Moreover, the flood tide was then running strongly and the steamer's speed must have exceeded the velocity of the flood in order to allow of steaming. 8. From the findings of the lower Courts, it appears that the country boats were anchored in deep water and it seems to us that the boatmen selected this place to be able to float down the river, when the tide began to ebb. No doubt, the night was moonlight (the 12th January was the 10th day of the lunar month), but during the winter months a mist settles down on the surface of the water. Although there is no evidence that the surface of the river had become obscure owing to the mist, it is only natural to suppose that the mist had affected the outlook. 9. From the evidence of the Marine Superintendent (P. W. 7) it appears that the accused had been in service for 20 years and done good work.

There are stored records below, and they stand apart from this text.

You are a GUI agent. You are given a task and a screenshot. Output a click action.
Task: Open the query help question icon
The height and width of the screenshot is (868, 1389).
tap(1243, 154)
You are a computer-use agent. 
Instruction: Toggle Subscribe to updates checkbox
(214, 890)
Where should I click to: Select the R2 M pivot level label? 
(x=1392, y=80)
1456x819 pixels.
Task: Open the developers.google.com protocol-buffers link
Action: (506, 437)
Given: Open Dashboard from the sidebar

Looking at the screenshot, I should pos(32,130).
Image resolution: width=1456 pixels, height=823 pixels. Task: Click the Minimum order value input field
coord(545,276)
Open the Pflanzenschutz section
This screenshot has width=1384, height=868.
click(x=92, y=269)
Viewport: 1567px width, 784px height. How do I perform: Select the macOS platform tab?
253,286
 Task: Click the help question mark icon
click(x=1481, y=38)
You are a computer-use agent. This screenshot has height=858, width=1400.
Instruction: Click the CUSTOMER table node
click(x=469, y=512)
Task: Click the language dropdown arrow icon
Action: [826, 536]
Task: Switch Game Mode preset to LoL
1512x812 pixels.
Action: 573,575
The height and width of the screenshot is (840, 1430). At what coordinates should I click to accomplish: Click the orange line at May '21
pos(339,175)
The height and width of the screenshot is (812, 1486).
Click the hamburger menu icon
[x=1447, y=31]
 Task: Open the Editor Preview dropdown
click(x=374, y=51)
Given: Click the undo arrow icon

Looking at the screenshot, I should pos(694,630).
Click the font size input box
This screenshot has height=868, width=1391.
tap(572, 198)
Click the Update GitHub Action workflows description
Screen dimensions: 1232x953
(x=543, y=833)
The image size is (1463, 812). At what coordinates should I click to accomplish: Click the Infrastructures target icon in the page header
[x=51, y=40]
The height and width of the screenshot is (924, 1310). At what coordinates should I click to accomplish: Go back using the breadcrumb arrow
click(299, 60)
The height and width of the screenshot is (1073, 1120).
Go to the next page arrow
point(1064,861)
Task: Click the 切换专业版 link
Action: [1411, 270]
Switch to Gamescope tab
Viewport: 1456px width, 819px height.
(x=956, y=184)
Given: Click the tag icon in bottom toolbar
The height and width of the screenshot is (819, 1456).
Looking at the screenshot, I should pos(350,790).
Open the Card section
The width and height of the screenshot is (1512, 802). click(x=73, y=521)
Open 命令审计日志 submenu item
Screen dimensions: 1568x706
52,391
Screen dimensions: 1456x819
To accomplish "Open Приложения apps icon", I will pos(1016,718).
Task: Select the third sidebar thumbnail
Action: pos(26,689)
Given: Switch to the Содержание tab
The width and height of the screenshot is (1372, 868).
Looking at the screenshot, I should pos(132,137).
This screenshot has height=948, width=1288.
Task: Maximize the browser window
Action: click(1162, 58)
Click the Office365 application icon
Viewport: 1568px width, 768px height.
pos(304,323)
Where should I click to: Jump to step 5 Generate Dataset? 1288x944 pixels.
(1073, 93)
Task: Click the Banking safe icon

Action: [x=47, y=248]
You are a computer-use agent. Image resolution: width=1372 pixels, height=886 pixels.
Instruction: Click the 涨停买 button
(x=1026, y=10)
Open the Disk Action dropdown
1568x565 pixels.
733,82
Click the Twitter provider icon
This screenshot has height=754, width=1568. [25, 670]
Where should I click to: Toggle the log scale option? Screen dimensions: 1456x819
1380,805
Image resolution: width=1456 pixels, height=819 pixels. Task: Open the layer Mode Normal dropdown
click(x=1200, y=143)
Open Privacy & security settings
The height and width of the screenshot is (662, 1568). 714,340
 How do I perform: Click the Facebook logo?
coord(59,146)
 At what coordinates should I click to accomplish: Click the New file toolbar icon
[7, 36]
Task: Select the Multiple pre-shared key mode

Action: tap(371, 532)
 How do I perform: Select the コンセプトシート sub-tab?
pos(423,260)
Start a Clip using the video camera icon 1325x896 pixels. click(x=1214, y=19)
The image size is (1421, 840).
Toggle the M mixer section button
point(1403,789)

In all the circumstances of this case, we are of opinion that the accused, seeing the boats in the steamer track, thought they were moving boats and not stationery, and he did all he could to avoid them, but could not prevent an accident, and that, after the accident, he did all he could to save the lives of the drowning people. His conduct, afterwards, in not reporting the accident to his employers may have been due to the fear of being reprimanded, or otherwise punished, but this failure cannot go to prove any rash or negligent navigation on his part. In short, the accused must have been under the impression that the boats were moving, and it was justifiable on his part to make that assumption, seeing that the boats were then in deep water and in the fair way of the river. We are of opinion that the accused is not guilty of any rashness or negligence, as contemplated by the section, and we therefore set aside the conviction and sentence and against him. He is discharged from his bail. The rule is made absolute.